Job Summary:
MANTECH seeks a motivated Site Reliability Engineer (SRE) for a new initiative that supports the rapid design and operation of enterprise-scale AI and data capabilities. The role focuses on ensuring operational reliability and optimizing system performance for enterprise AI systems.
Responsibilities:
• Apply core reliability engineering principles to ensure high availability and stability of production systems.
• Manage incident response, root cause analysis, and post-mortem processes for the AI platform.
• Implement and optimize observability operations using OpenTelemetry, Prometheus, Grafana, Loki, or Tempo.
• Oversee capacity planning, performance optimization, and FinOps practices.
• Define and continuously monitor Service Level Objectives (SLOs) and Service Level Agreements (SLAs).
Qualifications:
Required:
• Bachelor’s degree in Computer Science, Engineering, or a related technical discipline.
• 5 or more years of experience in Site Reliability Engineering (SRE), DevOps, or production operations.

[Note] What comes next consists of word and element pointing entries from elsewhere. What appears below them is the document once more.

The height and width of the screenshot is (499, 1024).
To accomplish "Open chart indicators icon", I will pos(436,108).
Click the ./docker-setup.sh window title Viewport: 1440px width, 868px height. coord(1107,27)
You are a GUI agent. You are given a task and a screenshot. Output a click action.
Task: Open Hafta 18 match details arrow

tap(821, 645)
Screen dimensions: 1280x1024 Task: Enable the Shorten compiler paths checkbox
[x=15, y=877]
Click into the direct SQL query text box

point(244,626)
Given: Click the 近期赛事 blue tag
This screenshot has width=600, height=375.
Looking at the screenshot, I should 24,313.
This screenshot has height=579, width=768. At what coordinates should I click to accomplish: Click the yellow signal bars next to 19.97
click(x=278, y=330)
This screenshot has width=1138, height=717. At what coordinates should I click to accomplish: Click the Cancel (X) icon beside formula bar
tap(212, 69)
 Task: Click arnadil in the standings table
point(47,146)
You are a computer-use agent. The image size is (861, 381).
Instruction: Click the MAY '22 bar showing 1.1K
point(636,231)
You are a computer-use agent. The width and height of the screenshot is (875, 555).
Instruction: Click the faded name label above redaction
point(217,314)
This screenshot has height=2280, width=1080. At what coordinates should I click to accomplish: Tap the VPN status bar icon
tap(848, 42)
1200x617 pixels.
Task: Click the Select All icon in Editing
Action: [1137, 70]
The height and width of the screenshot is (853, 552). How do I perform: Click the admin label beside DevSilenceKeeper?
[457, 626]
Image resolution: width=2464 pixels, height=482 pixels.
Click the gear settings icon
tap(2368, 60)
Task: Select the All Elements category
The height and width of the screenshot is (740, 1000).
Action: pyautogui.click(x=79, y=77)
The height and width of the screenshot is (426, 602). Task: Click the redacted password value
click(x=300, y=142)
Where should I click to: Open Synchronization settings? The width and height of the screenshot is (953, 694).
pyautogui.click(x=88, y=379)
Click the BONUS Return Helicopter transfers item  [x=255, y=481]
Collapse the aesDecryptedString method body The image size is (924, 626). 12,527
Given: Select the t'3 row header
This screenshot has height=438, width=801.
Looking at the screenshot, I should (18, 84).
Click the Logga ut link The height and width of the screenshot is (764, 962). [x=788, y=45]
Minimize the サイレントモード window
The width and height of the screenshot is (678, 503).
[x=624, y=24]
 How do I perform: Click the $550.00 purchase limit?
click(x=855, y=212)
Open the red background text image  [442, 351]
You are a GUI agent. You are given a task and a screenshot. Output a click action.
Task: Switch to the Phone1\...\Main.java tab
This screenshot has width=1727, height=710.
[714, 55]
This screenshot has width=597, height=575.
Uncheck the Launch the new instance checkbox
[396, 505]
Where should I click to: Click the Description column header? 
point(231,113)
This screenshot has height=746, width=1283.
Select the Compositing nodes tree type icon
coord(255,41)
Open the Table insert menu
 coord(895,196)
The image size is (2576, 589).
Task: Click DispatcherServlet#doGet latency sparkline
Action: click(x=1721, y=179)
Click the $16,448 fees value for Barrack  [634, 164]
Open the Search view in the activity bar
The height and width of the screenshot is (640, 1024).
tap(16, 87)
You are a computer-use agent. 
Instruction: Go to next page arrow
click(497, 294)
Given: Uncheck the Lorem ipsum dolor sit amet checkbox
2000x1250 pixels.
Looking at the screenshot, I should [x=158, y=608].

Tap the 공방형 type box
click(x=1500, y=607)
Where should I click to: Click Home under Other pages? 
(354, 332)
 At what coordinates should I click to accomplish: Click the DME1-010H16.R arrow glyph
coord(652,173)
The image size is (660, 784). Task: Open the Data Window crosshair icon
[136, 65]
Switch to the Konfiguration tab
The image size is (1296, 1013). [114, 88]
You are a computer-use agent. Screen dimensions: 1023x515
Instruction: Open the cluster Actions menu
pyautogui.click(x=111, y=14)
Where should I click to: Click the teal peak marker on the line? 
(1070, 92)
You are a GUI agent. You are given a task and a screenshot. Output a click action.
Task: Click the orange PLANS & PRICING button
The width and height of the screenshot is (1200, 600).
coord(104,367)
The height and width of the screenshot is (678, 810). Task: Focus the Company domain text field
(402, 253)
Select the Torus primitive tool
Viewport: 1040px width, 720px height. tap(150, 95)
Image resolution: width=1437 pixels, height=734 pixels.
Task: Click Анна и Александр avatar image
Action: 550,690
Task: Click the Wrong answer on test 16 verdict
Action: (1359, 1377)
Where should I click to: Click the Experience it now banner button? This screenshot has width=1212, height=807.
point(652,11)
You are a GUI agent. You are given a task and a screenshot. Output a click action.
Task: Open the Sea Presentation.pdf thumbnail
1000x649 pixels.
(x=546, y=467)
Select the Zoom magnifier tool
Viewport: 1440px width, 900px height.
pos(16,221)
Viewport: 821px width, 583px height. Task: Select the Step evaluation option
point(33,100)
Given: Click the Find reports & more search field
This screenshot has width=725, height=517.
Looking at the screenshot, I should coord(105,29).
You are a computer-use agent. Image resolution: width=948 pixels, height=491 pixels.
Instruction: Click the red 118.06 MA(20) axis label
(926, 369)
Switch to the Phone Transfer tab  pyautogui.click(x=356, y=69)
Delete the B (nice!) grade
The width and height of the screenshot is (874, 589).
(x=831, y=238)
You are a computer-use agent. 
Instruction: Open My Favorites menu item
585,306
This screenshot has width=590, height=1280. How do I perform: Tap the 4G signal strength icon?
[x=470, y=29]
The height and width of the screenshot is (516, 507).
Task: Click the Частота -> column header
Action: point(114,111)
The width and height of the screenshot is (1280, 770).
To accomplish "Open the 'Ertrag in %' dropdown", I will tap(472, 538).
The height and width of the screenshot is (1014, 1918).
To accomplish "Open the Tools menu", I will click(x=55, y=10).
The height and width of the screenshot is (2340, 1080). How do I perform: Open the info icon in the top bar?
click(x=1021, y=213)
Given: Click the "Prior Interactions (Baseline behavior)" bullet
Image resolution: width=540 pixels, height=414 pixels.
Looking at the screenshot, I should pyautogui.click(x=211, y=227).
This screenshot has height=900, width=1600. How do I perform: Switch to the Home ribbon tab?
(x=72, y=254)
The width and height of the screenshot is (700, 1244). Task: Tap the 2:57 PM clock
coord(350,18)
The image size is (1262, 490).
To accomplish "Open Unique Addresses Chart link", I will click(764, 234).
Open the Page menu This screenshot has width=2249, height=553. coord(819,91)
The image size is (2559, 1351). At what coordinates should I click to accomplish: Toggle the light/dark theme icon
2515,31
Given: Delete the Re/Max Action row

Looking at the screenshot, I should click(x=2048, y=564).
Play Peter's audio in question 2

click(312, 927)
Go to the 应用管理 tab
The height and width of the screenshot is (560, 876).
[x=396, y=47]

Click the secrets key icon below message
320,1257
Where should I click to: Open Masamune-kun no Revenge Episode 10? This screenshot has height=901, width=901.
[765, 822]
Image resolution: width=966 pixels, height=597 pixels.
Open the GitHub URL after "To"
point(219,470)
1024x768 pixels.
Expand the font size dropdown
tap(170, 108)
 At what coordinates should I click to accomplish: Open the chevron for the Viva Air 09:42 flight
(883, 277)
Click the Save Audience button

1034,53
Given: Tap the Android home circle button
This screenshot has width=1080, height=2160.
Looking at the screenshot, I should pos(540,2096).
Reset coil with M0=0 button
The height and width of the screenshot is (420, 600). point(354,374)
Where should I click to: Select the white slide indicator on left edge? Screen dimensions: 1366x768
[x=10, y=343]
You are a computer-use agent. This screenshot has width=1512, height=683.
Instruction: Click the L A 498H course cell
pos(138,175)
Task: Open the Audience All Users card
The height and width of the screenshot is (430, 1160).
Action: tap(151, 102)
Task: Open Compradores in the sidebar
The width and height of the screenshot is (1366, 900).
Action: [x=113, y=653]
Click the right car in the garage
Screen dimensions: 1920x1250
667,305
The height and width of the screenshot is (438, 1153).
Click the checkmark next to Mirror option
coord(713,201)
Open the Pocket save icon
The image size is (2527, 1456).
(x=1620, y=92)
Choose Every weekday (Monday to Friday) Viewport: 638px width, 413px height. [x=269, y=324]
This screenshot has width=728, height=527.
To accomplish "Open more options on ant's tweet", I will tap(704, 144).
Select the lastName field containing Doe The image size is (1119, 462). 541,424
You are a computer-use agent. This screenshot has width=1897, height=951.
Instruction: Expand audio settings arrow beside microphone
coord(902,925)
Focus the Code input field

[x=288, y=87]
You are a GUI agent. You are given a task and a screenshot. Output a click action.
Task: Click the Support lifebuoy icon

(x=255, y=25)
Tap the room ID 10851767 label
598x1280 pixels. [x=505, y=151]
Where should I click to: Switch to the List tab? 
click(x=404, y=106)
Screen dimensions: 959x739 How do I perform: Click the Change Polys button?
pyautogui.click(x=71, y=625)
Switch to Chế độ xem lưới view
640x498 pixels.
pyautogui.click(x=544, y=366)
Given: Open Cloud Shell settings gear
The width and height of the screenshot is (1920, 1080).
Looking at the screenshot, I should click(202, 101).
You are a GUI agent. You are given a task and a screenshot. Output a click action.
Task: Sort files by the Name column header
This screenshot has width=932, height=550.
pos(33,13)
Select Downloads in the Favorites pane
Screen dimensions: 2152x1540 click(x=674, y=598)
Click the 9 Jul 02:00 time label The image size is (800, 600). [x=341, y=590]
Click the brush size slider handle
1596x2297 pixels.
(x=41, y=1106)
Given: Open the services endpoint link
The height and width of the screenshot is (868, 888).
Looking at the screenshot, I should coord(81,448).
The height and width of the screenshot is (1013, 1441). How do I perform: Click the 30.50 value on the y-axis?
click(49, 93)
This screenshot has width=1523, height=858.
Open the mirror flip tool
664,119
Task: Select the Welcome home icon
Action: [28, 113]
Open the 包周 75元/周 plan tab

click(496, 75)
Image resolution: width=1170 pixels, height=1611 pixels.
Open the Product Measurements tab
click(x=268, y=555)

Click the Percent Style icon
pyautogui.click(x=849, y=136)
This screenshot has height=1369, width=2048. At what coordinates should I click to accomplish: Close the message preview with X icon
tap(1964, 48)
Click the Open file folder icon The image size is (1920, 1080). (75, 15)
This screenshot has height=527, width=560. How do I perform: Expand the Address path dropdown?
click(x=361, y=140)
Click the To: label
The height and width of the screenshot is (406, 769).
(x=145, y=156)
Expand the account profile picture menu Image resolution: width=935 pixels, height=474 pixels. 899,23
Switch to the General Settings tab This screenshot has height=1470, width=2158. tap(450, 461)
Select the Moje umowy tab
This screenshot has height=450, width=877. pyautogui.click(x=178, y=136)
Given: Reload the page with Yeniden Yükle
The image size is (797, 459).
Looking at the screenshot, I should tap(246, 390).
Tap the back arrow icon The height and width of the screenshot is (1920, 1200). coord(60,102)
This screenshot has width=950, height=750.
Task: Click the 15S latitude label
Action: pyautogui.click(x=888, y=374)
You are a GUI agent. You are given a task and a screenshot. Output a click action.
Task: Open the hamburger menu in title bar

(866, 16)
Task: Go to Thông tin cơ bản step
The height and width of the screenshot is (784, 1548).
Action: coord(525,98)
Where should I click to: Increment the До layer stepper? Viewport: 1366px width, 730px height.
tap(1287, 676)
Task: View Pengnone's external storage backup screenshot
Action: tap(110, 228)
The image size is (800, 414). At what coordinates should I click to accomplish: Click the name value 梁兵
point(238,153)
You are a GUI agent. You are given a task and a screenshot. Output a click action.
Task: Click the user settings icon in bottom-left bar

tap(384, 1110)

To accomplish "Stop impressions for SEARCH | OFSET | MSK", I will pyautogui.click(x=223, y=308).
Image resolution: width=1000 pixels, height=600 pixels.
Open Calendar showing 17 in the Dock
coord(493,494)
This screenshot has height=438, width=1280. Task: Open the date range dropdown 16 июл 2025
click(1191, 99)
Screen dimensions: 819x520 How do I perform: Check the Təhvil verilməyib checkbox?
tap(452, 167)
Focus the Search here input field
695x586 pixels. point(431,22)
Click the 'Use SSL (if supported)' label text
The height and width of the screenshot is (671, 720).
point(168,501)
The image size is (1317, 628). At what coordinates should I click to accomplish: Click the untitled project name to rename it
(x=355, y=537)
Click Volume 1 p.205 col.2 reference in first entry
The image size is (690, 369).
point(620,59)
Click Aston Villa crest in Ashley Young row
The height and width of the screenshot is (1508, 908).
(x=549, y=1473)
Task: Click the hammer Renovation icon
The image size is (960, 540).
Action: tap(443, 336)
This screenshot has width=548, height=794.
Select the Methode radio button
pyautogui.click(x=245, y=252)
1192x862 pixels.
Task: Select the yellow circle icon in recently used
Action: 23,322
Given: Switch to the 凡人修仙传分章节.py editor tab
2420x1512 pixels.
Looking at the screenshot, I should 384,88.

• Extensive experience with cloud-native infrastructure, particularly Kubernetes.
• Deep knowledge of monitoring, alerting, and logging systems.
• Proven ability to automate operational tasks and reduce toil.
• For onsite work, a TS/SCI clearance with Poly will be required.
• The person in this position must be able to remain in a stationary position 50% of the time.
• Frequently communicates with co-workers, management, and customers, which may involve delivering presentations.
• Constantly operates a computer and other office productivity machinery.
Preferred:
• Hands-on experience with the full observability stack: OpenTelemetry, Prometheus, Grafana, Loki, and Tempo.
• Experience with FinOps and optimizing cloud resource consumption.
• Experience supporting high-scale distributed systems in a secure environment.
Company:
ManTech is a technology company that offers cyber, IT, and data analytics technologies and solutions for security programs. Founded in 1968, the company is headquartered in Herndon, USA, with a team of 5001-10000 employees. The company is currently Late Stage.